It was perhaps the largest gathering of public officials on the Coastside since Farm Day. In fact, the only folks who were conspicuously absent were the media. I was the only reporter who showed up, and when I walked up to enter the meeting hall I was promptly told by a MidPen Housing employee that I wasn’t allowed inside.
Could I listen to the meeting outside? Sure, he said. Then he shut the door on me. The Sheriff’s public information officer approached and told me that I would have to wait in the “press area” – a bench on the side of the courtyard, intentionally out of listening range.
I sat down on the nearest bench, and the PIO told me I was sitting in the wrong spot. She pointed to a bench about 30 feet farther away. I ended up leaving with steam probably coming out of my ears. What I really wanted to do was give everyone around a piece of my mind, even though that would’ve been a really bad idea with the number of officers with firearms around that evening.

------

Write the next part of the account of the reporter kept out of the Coastside meeting, starting right after its final sentence.

GIVEN MATERIAL
------

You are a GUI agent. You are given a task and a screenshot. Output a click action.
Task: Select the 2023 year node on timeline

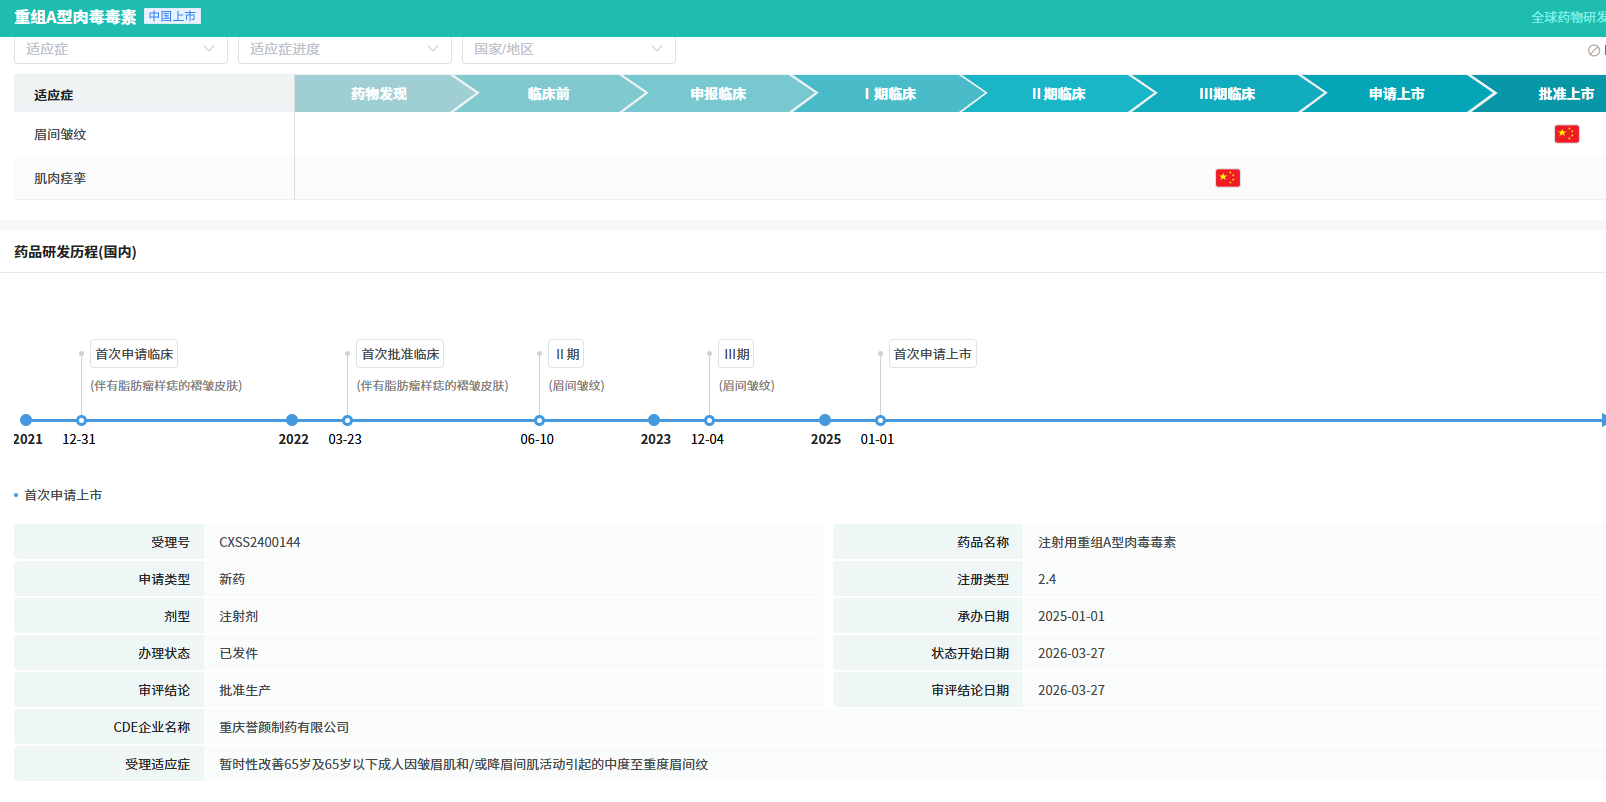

------

IN RESPONSE
The big irony here is that the meeting tonight was supposed to be a fluffy good news kind of event, the type that public servants usually love to see in the newspaper. Top officials from the Sheriff’s Office arranged the gathering in an effort to rebuild bridges with the residents of Moonridge and to share their efforts to better deal with mental-crisis situations.
The elephant in the room, of course, was the Serrano shooting back in June, which understandably remains a sore spot for many Moonridge neighbors. I was told that Sheriff’s officials had preemptively told residents they would not answer questions about the shooting. That might be a wise decision, given that the Serrano family currently has a civil-rights lawsuit pending against the county.